WHAT YOU HAVE TO DO: Could you rewrite the listing from the line with "989x751 pixels." through the end, swapping "background" for "backdrop" and keeping everything else the same? Leave the pictures out of your answer.
** Begin DATA FOR PROCESSING **
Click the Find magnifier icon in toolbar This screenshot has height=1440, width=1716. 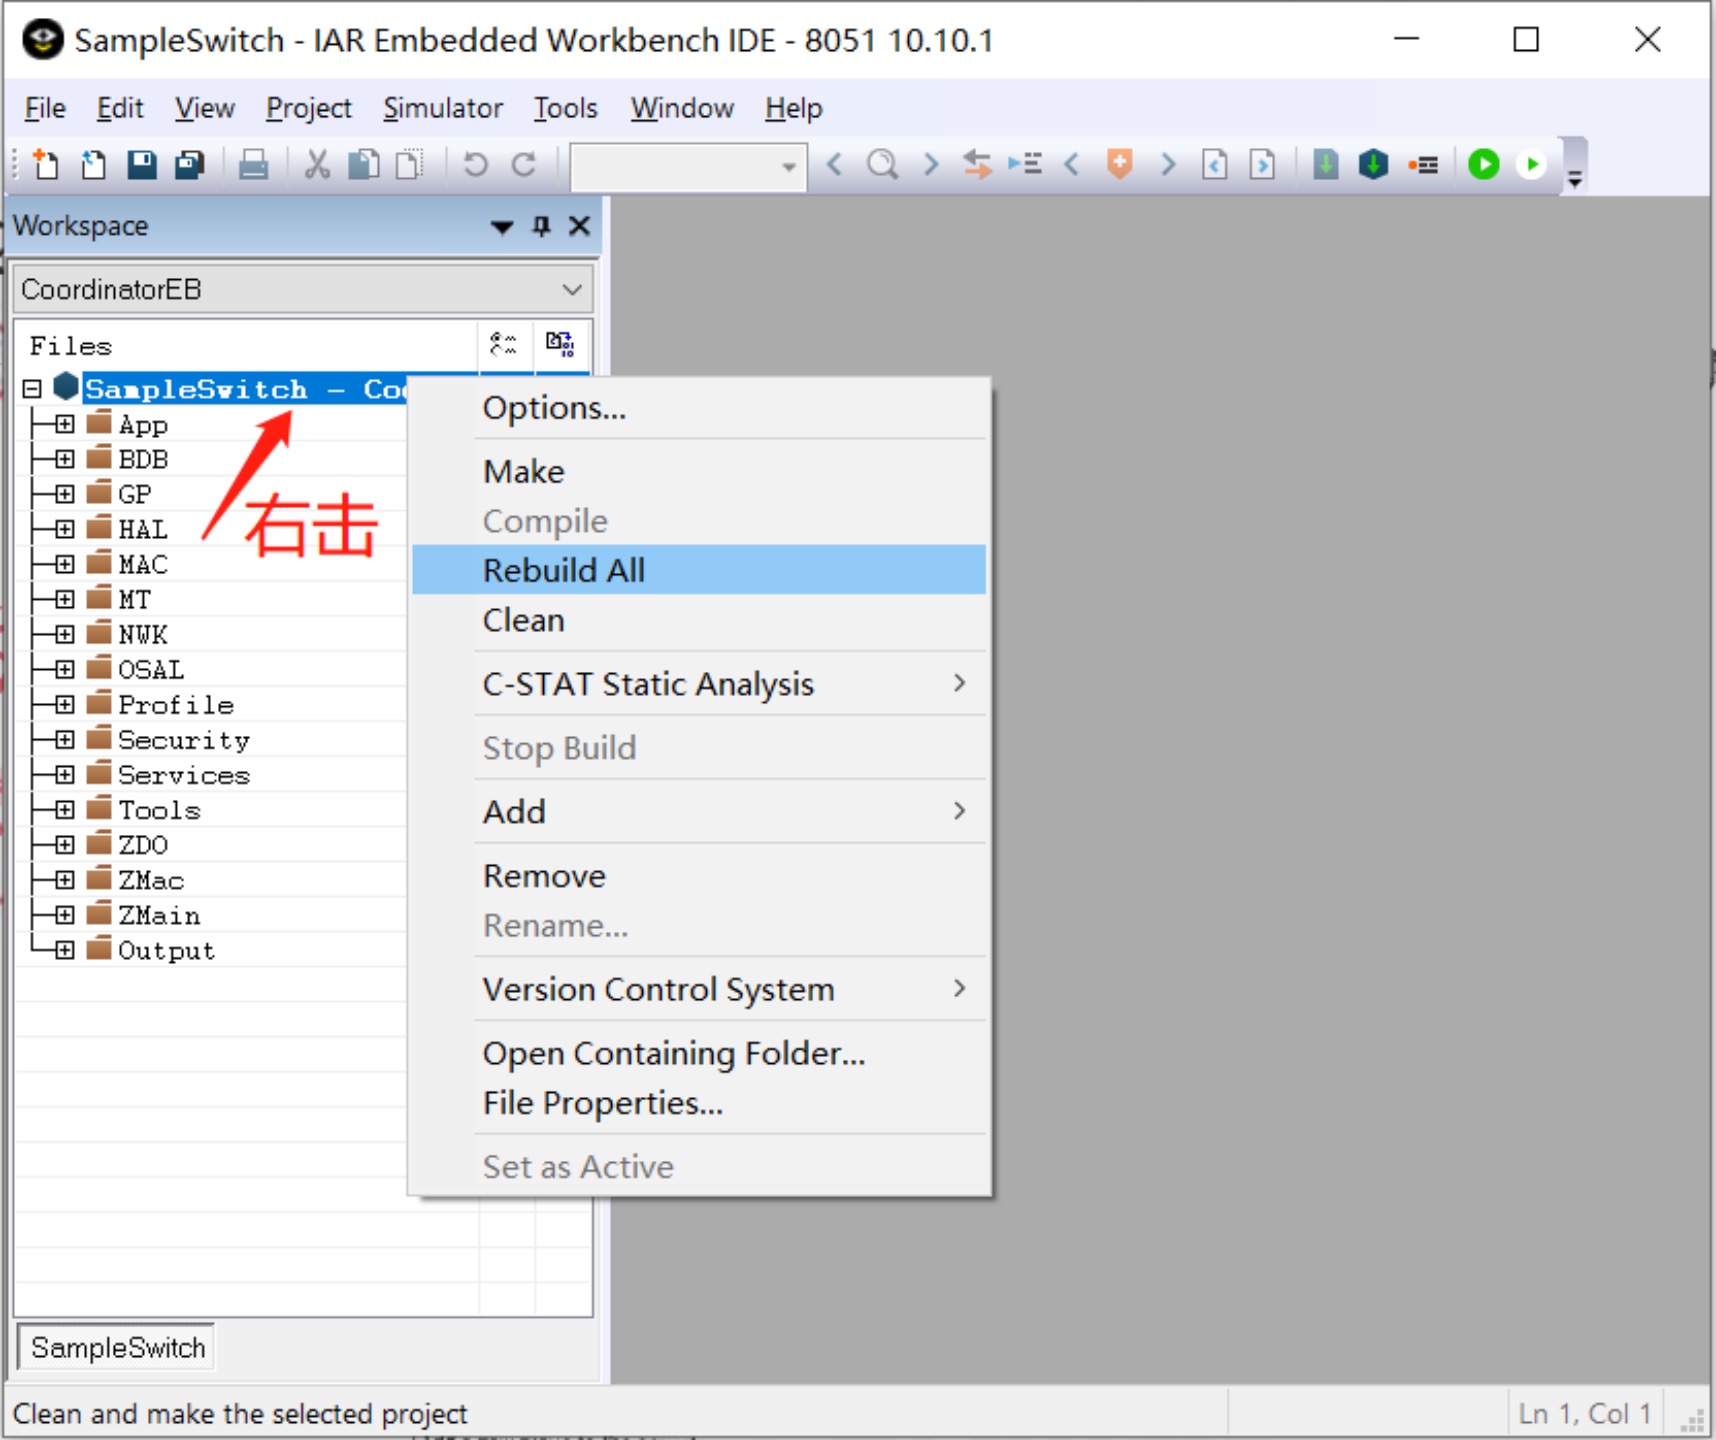pos(882,164)
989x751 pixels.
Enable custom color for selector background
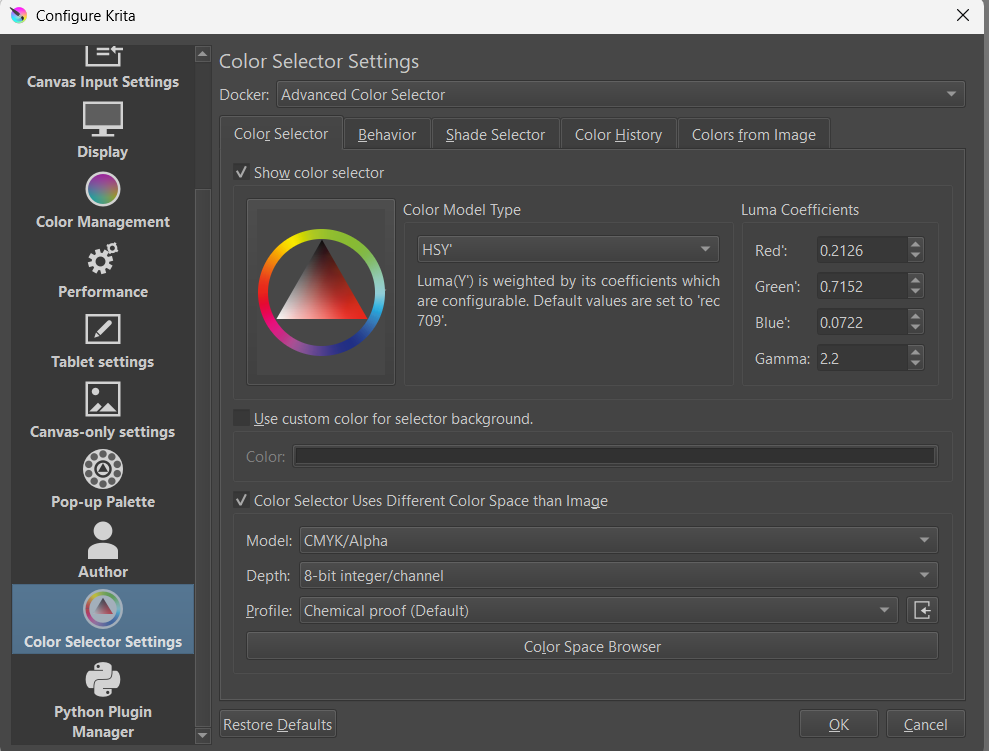tap(241, 418)
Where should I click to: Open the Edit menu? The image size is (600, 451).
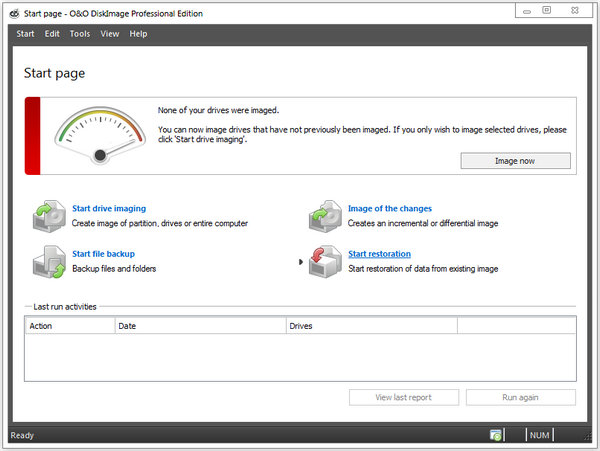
** End DATA FOR PROCESSING **
ANSWER TO THE PROBLEM:
989x751 pixels.
Enable custom color for selector backdrop
tap(241, 418)
Where should I click to: Open the Edit menu? The image size is (600, 451).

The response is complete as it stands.